── EXCERPTED DATA

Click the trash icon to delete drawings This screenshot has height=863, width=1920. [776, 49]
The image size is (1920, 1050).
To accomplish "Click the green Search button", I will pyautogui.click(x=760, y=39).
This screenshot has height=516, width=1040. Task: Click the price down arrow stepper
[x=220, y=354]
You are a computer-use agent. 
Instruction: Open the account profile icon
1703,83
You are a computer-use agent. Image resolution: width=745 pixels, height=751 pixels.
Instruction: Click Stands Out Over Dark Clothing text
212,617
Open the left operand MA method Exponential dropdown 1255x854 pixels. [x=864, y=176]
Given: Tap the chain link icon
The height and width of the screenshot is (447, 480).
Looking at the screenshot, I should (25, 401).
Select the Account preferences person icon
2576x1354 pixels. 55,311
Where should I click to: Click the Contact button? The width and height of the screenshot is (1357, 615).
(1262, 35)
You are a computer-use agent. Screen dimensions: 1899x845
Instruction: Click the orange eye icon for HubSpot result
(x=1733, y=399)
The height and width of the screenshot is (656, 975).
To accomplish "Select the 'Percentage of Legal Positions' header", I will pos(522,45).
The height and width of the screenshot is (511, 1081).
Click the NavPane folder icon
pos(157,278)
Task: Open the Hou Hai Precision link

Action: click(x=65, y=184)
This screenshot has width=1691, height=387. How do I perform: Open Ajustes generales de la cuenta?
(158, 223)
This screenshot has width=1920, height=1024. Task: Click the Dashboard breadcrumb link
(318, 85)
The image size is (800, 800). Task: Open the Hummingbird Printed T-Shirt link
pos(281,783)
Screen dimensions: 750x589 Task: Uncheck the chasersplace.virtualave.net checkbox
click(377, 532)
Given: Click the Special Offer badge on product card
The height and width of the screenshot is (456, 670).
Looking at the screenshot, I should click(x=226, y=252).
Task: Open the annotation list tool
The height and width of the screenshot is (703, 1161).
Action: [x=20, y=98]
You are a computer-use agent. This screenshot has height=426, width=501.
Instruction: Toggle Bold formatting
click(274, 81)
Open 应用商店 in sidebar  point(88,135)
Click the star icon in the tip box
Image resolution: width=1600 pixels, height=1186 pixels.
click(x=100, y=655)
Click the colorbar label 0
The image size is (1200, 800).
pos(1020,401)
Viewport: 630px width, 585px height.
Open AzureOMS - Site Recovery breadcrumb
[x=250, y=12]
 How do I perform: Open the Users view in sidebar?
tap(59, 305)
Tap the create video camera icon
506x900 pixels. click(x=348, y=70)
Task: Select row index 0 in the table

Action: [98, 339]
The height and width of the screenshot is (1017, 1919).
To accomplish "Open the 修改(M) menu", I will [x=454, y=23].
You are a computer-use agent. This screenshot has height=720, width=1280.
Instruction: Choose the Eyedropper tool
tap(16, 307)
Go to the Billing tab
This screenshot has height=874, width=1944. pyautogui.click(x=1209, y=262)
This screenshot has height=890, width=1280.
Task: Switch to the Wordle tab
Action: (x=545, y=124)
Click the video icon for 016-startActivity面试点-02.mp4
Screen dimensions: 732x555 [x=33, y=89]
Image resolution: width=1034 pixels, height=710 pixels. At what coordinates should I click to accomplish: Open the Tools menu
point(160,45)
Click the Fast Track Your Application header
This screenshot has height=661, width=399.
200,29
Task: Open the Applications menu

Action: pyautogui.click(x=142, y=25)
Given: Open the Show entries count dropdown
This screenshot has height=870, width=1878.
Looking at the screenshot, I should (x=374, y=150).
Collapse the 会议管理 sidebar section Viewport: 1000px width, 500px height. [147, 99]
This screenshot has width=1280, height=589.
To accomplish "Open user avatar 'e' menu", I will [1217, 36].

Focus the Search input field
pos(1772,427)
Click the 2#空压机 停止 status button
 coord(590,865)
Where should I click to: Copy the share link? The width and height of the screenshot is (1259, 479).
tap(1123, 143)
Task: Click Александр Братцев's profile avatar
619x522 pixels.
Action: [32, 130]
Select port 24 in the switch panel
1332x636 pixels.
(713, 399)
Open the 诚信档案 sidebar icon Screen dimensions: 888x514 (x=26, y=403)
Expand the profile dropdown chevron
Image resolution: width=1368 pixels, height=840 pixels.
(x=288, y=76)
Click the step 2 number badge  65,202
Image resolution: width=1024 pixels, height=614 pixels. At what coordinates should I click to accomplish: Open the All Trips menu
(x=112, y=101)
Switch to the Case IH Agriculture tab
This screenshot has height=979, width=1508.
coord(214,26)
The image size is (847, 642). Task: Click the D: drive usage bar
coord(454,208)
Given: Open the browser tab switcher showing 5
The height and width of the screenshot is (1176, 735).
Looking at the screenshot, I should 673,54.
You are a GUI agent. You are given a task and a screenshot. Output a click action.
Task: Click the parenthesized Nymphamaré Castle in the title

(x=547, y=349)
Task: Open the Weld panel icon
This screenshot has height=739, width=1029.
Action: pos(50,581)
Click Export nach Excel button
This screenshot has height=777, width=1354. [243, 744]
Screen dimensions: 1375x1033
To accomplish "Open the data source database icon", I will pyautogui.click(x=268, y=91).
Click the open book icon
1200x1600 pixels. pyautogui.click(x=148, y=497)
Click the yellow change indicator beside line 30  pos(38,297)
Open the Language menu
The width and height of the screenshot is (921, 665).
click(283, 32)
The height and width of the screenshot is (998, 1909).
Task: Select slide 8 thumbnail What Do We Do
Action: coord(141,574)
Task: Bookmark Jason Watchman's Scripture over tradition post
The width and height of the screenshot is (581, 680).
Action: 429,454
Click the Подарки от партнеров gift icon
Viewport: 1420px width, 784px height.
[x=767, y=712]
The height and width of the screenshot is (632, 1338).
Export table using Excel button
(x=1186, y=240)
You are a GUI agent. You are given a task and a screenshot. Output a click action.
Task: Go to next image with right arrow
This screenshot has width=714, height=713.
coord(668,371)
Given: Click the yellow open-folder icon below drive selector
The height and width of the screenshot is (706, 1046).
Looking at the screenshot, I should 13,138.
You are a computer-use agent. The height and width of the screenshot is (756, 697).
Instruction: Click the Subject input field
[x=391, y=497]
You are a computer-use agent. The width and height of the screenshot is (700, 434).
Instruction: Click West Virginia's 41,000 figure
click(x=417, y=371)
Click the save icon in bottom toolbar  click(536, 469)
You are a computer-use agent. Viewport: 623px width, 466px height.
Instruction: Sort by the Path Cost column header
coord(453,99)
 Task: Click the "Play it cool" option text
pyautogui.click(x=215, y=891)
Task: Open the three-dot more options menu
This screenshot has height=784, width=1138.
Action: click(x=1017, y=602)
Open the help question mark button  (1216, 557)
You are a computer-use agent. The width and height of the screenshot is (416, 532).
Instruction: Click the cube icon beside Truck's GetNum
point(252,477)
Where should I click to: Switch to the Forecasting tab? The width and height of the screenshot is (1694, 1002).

────

-- WORK TASK --
Only the lines above starting with the one with "This screenshot has height=870, width=1878." and going through the one with "Screen dimensions: 1375x1033" are to be copied, word for word and with both ends kept.

-- FINISHED EXERCISE --
This screenshot has height=870, width=1878.
Looking at the screenshot, I should (x=374, y=150).
Collapse the 会议管理 sidebar section Viewport: 1000px width, 500px height. [147, 99]
This screenshot has width=1280, height=589.
To accomplish "Open user avatar 'e' menu", I will [1217, 36].

Focus the Search input field
pos(1772,427)
Click the 2#空压机 停止 status button
 coord(590,865)
Where should I click to: Copy the share link? The width and height of the screenshot is (1259, 479).
tap(1123, 143)
Task: Click Александр Братцев's profile avatar
619x522 pixels.
Action: [32, 130]
Select port 24 in the switch panel
1332x636 pixels.
(713, 399)
Open the 诚信档案 sidebar icon Screen dimensions: 888x514 (x=26, y=403)
Expand the profile dropdown chevron
Image resolution: width=1368 pixels, height=840 pixels.
(x=288, y=76)
Click the step 2 number badge  65,202
Image resolution: width=1024 pixels, height=614 pixels. At what coordinates should I click to accomplish: Open the All Trips menu
(x=112, y=101)
Switch to the Case IH Agriculture tab
This screenshot has height=979, width=1508.
coord(214,26)
The image size is (847, 642). Task: Click the D: drive usage bar
coord(454,208)
Given: Open the browser tab switcher showing 5
The height and width of the screenshot is (1176, 735).
Looking at the screenshot, I should 673,54.
You are a GUI agent. You are given a task and a screenshot. Output a click action.
Task: Click the parenthesized Nymphamaré Castle in the title

(x=547, y=349)
Task: Open the Weld panel icon
This screenshot has height=739, width=1029.
Action: pos(50,581)
Click Export nach Excel button
This screenshot has height=777, width=1354. [243, 744]
Screen dimensions: 1375x1033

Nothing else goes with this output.